Et puis après, il y a tous les joueurs de la scène française qui forment une petite communauté bien sympathique contrairement à ce qu’ils montrent [rires] !
Ouh là, il y a SpL aussi ! Il ne faut que je l’oublie sinon il va venir chez moi et il va me buter. C’était un caster DotA sur la Millenium TV avec la Frogged TV. C’était un de mes viewers les plus assidus avec lequel je fais souvent des conférences Skype pendant que je joue. En faisant ça avec lui complètement au hasard, je me suis rendu compte en discutant qu’il avait une énorme vision du jeu, qu’il potassait des tonnes de replays et de VODs et qu’en plus, c’était un joueur de haut niveau. On en est donc arrivé à parler sous Skype à chaque fois que je jouais et à discuterr stratégies, etc. Et donc à l’heure actuelle, c’est un peu devenu mon coach et peut-être qu’il va devenir coach officiel AT [spoil !].
De nombreux viewers comptent aussi beaucoup pour moi, parmi eux : Bisounours, Erapsy, Hebus, etc. Certains ont même integrés le staff AT par ce biais.
Au début de StarCraft II, tu formais le 2v2 de l’équipe de France avec ZlaTaN. Regrettes-tu l’époque révolue des Nation Wars ?

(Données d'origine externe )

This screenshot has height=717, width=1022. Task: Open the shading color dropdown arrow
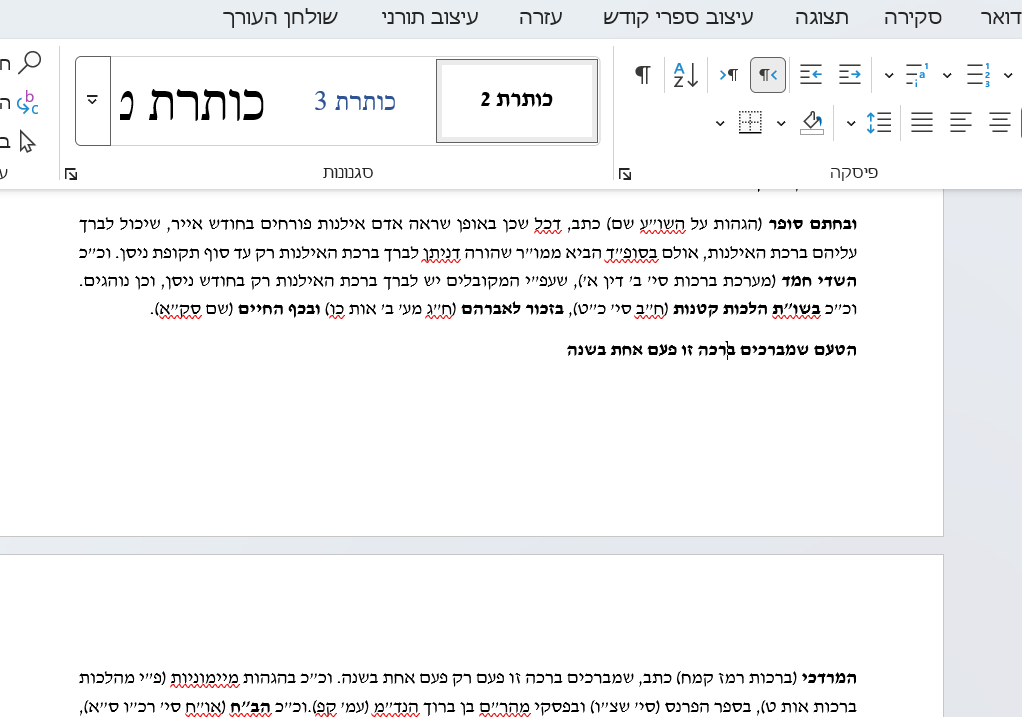point(782,123)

En fait, j’ai fait énormément de 2v2 sur Brood War. Donc comme j’avais une bonne vision du jeu en 2v2, j’ai commencé à jouer à haut niveau sur StarCraft II en 2v2. J’ai beaucoup joué avec ZlaTaN où on a fait un clan war avec l’équipe de France où on a perdu 2-1 et deux ou trois clan wars en équipe mais il y en avait déjà très peu. J’ai également beaucoup joué avec UkraineStar. Que ce soit avec l’un ou l’autre, on avait un winrate de 90% en Ladder et on roulait sur tout le Top Europe. A l’époque, il y avait les cups 4PL et on allait, à chaque fois, assez loin dans les arbres des tournois. Ils se sont arrêtés et c’est bien dommage car c’était une weekly à 100 Euros et c’était aussi un des seuls tournois de 2v2.
Comment expliquer que le 2v2 soit tombé en pareille désuétude – pour exemple, la finale de l’ESL Country Championship 2012 opposant l’Allemagne à la Pologne, prévue initialement le 17 juillet dernier a été reportée sine die – ?

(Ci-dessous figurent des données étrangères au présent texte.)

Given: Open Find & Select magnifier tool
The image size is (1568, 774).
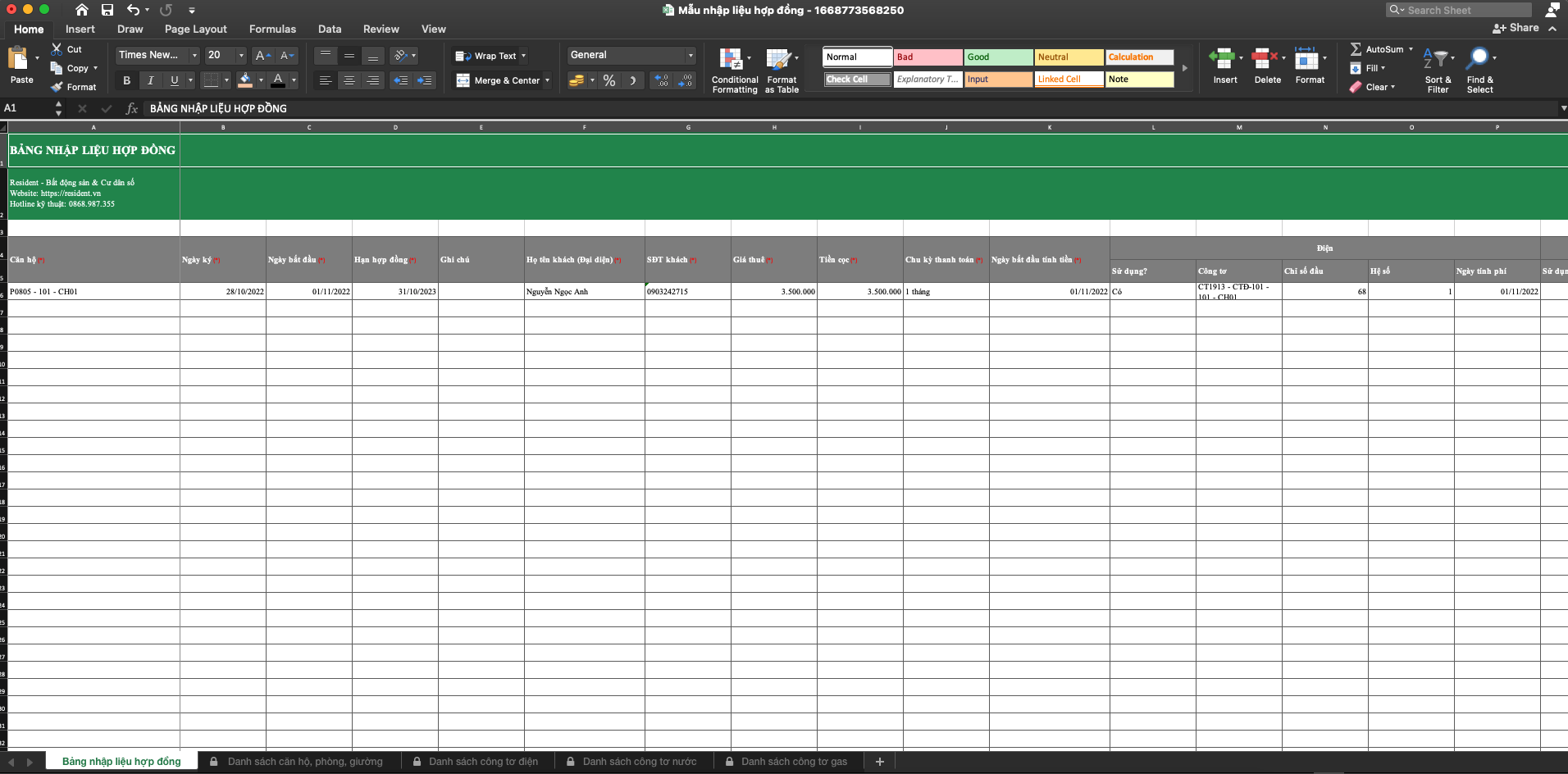Looking at the screenshot, I should (1478, 59).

Honnêtement, je ne sais pas car je trouve ça vraiment très intéressant les clan wars car ça donne vraiment un esprit de team play. Qui n’a jamais rêvé de faire une GSTL ? En format Coupe Davis, imaginer des évènements comme ça en Europe, même avec moins d’argent, ce serait génial ! C’est dommage que ça ne se fasse pas.
C’est vrai qu’il y a des raisons financières car payer cinq joueurs au lieu d’un seul, ce n’est pas pareil pour un organisateur de tournois. Et puis, il y a un problème de médiatisation avec de mauvaises mises en avant. Par exemple, une des raisons pour lesquelles mTw a décidé de supprimer sa line up à part DIMAGA, c’était parce qu’il n’y avait aucune visibilité et donc aucun intérêt de faire des Clan League. Pourtant, on n’était pas mauvais et on gagnait nos clan wars.
En fait, StarCraft II s’est beaucoup plus focalisé sur les individualités que sur les structures. Avant, même si l’eSport était beaucoup moins développé, Brood War, c’était vraiment des équipes, un team spirit alors que maintenant quand tu dis à quelqu’un « Millenium ? », il te répondra « Stephano ! », quand tu dis à n’importe qui « Evil Geniuses ? », il te dira « IdrA ! ». Mettre en avant les individualités plutôt que les structures, ce n’est pas plus mal. Mais, au final, quand il y a un tournoi, les gens ont envie d’entendre et de suivre des noms de gros joueurs comme ThorZaiN ou MC plutôt que des noms de grosses structures comme EG ou SK.